Intervention to Prevent Adverse Events
With the integration of a dedicated sleep apnea management program, continuous monitoring of oxygenation and ventilation reduces the possibility of adverse events. The postoperative or post-procedure management plan should take into consideration the need for close observation by the clinical team and should be combined with the use of PAP when sedated and asleep. Standing Orders used with patients diagnosed or at risk for sleep apnea receiving sedation, pain control, anxiolytics, and antiemetics provide a standardized treatment plan to reduce the risk of a negative outcome when caring for the patient with sleep apnea.3
Impact on Care Continuum of Sleep Apnea
A sleep apnea management program requires a number of clinical services and a diverse care team to effectively reduce the risk for an adverse outcome:
• Anesthesia – risk for respiratory depression due to anesthetics and medications
• Operating Services and Surgeons – risk for adverse events post-procedures
• Radiology – monitoring for over-sedation during invasive procedures
• Endoscopy – monitoring sedation used during procedure
• Emergency Department – management of pain control
• Heart Institute – monitoring for increased sedation
• Neurology – risk for stroke
• Cardiology – management of ischemic heart disease
• Pulmonology – treatment of pulmonary hypertension
• Gastroenterology – treatment of acid reflux or GERD
• Endocrinology – management of co-morbid diabetes
• Internal Medicine – management of co-morbid hypertension
• Psychiatry – depression from loss of sleep and reduced quality of life
• Risk Management – impact of adverse events
• Administration – Support for equipment and staffing resources
The evidence suggests that there is a significant and under- appreciated risk for serious injury from sedating agents, opioids, and other drugs in the post-procedure or postoperative period. These agents cause life-threatening respiratory depression in the patients at risk for sleep apnea. To protect these patients from an adverse event, and still maintain control of pain, monitoring of ventilation and oxygenation with audible alarms and frequent assessment of vital functions is required. Treatment of sleep apnea with the use of positive air pressure implemented in PACU and following a procedure with sedation will protect the patient from experiencing an unexpected event.

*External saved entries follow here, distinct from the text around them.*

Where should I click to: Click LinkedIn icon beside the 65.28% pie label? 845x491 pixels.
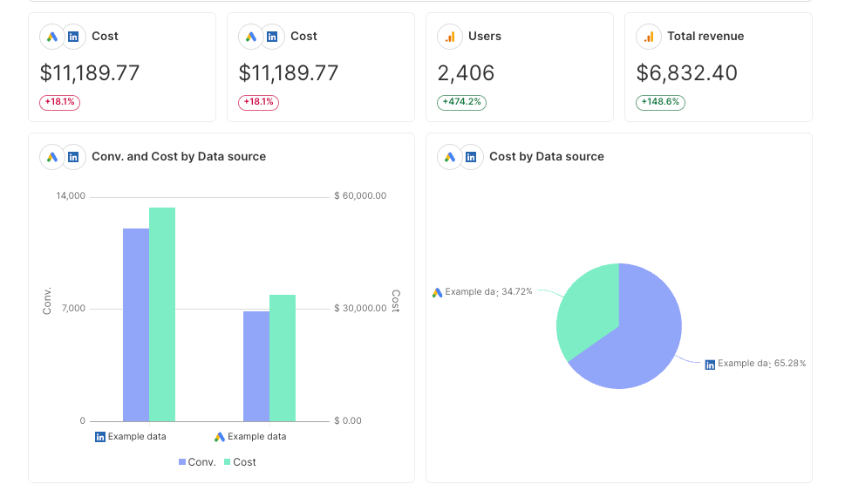(x=710, y=364)
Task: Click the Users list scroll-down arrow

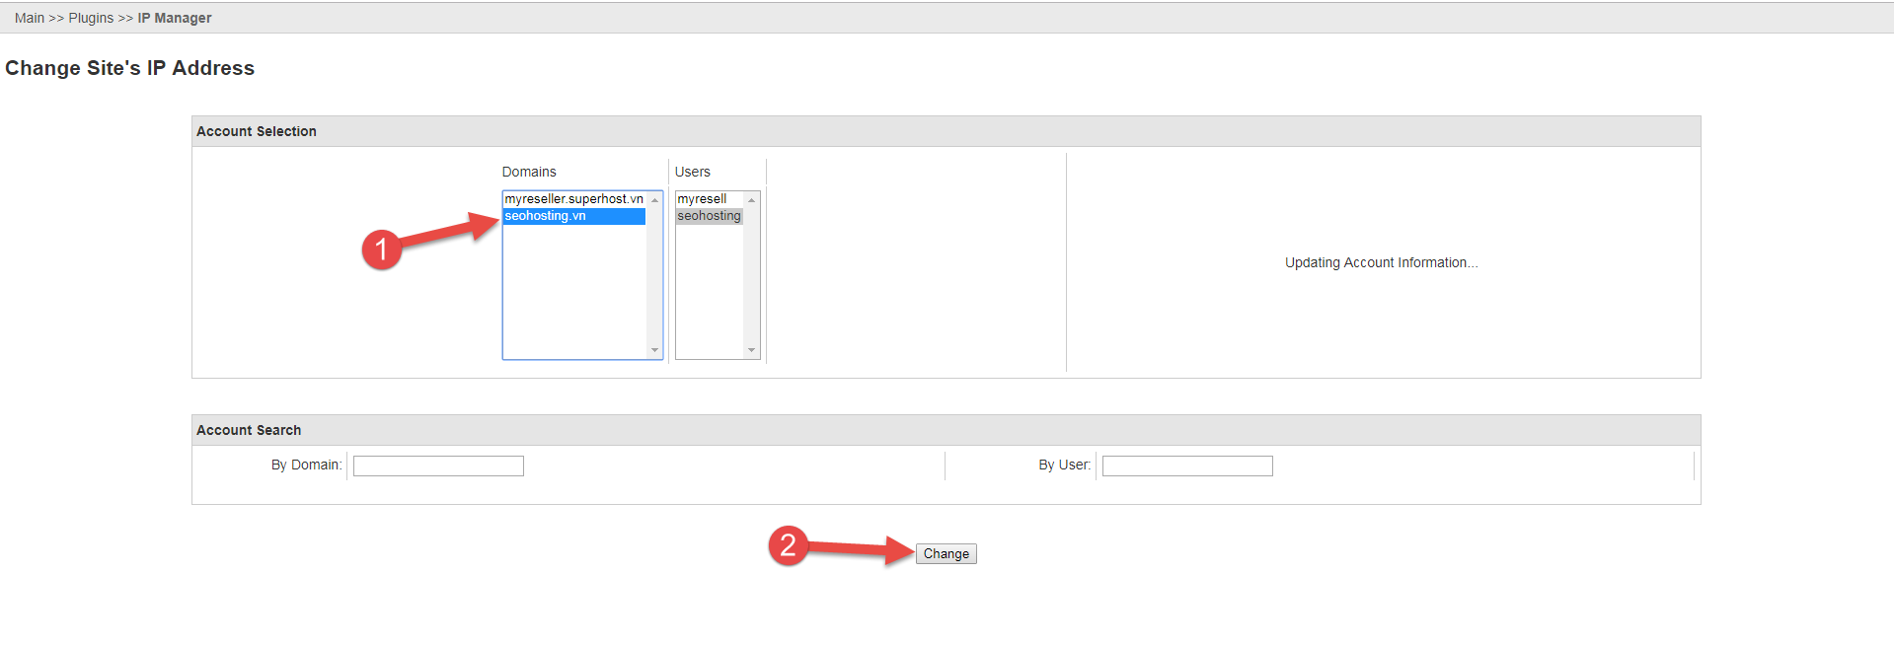Action: pos(751,350)
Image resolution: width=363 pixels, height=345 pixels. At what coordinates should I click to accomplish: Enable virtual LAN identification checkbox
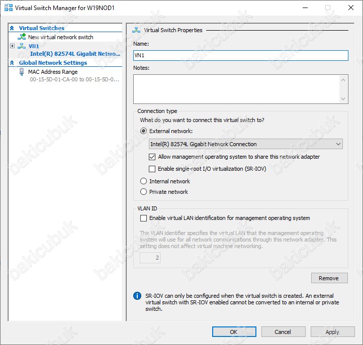pos(144,218)
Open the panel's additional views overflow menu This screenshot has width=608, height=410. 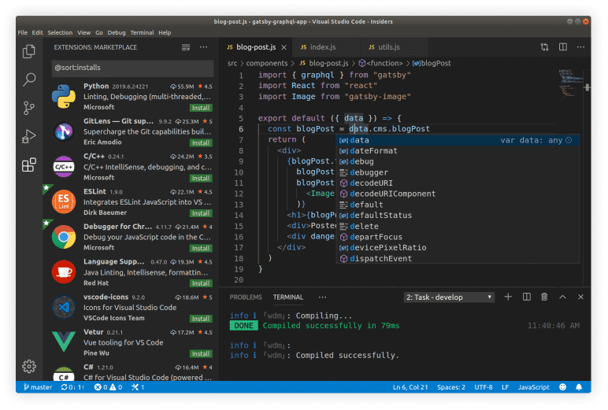point(321,297)
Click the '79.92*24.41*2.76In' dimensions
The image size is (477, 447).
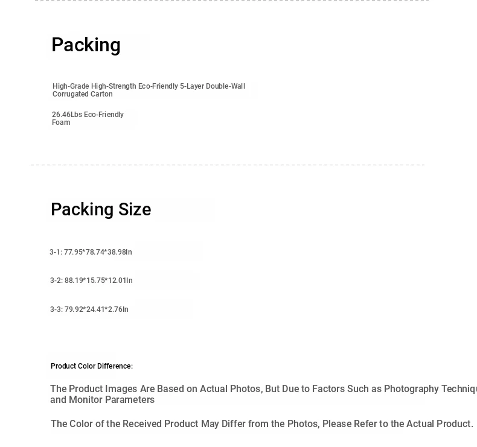click(x=97, y=309)
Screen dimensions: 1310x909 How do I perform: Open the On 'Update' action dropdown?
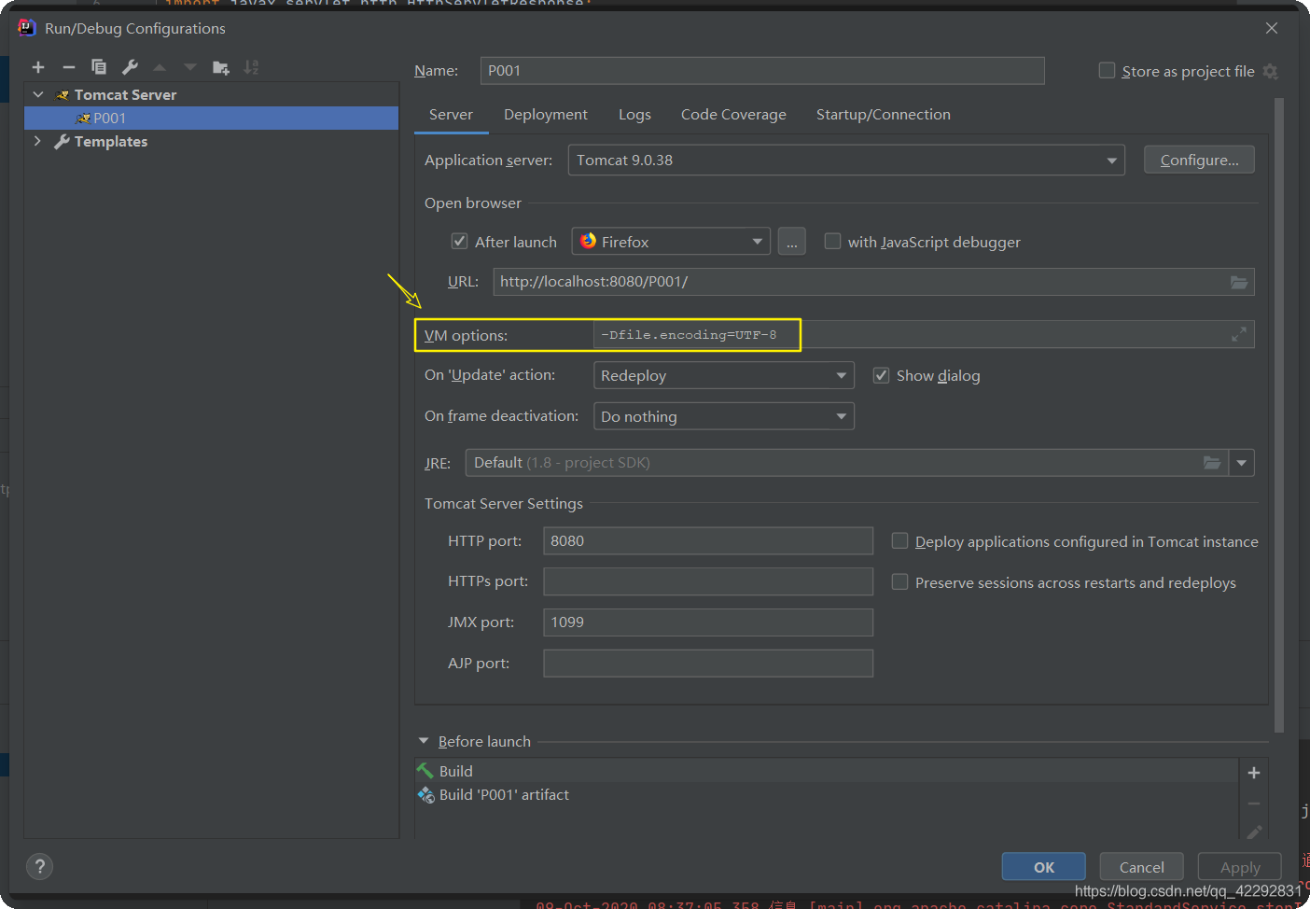point(723,375)
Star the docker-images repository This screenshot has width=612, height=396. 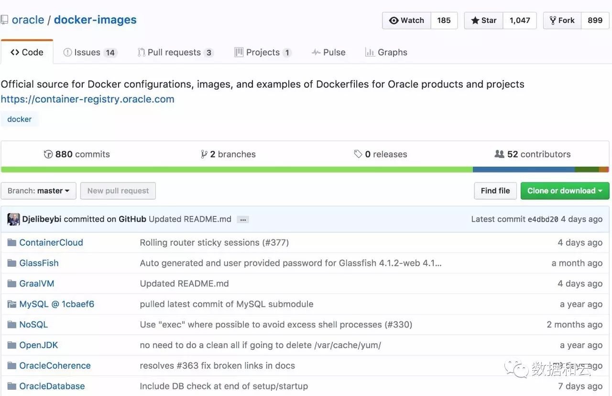pos(484,21)
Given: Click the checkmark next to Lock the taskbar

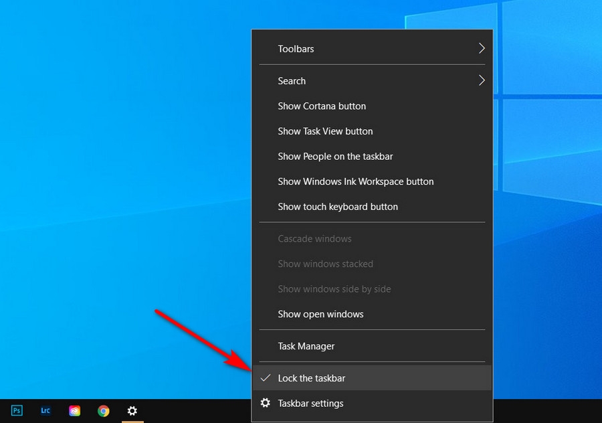Looking at the screenshot, I should point(265,378).
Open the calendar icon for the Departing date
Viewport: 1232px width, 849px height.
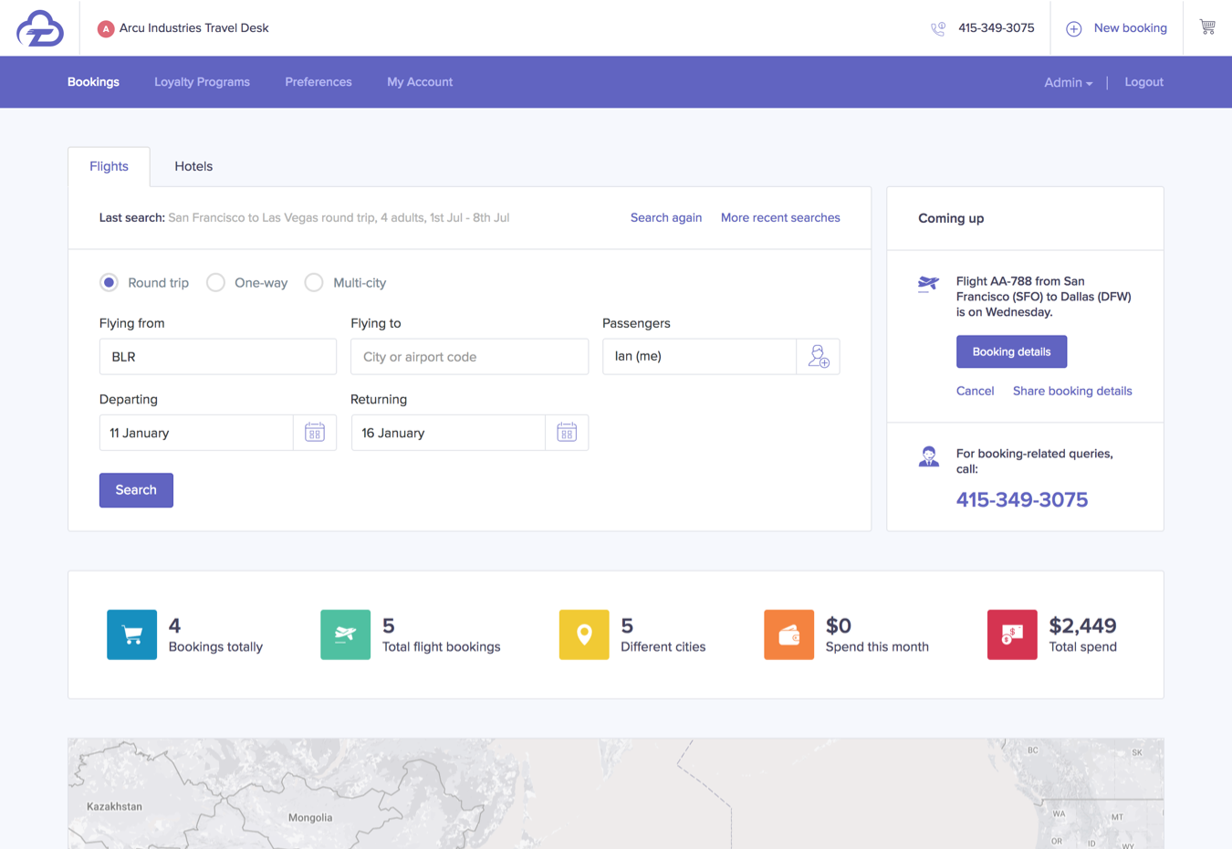coord(315,432)
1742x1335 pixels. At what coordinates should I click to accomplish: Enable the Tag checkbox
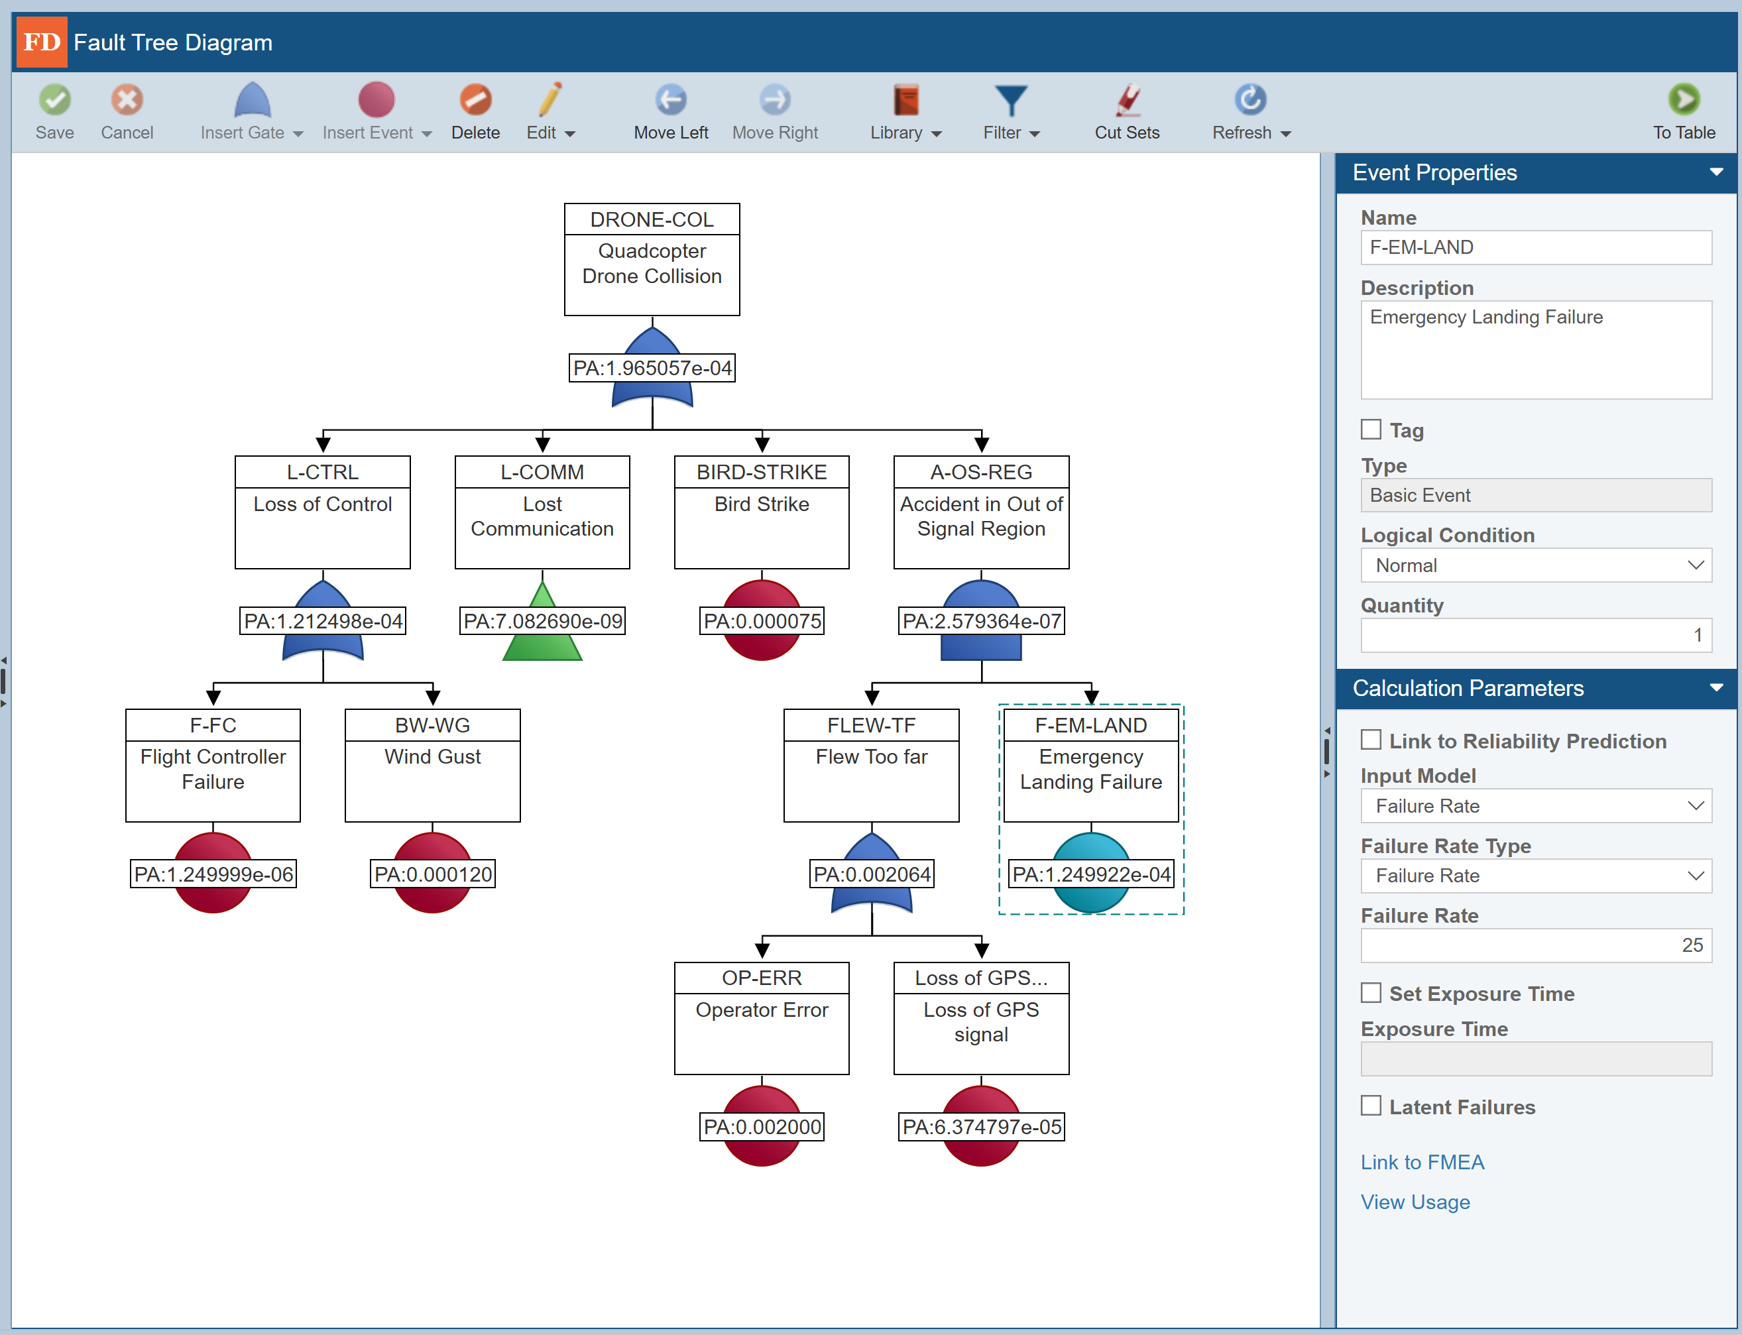click(x=1371, y=429)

We recommend that patient monitoring must continue after discharge. The newly diagnosed patient must be encouraged to be evaluated with a sleep study. They need to be educated about the dangers of ignoring treatment for sleep apnea and they need to understand how the risks for respiratory and cardiovascular complications are more serious for patients with sleep apnea. For example, their chance of having an auto related accident due to sleepiness and fatigue is significantly greater than the general populations.
Implementing a sleep apnea monitoring program for patients undergoing sedation for medical or surgical procedures will reduce patient health risks, reduce professional medical liabilities and create new revenue streams for disease management services for newly diagnosed sleep apnea patients.
Kathryn Hansen, BS, REEGT, CPC Sleep Center Management Institute Senior Advisor
References
1. Den Herder C, Risks of general anaesthesia in people with obstructive sleep apnea. BMJ 2004; 329:955–9.
2. Practice Guidelines for the Perioperative Management of Patients with Obstructive Sleep Apnea. A report by the American Society of Anesthesiologists Task Force on Perioperative Management of Patients with Obstructive Sleep Apnea. Anesthesiology 2006; 104:1081–93.
3. Preventing and managing the impact of anesthesia awareness. Sentinel Event Alert Joint Commission on Accreditation of Healthcare Organizations October 6, 2004; Issue 32.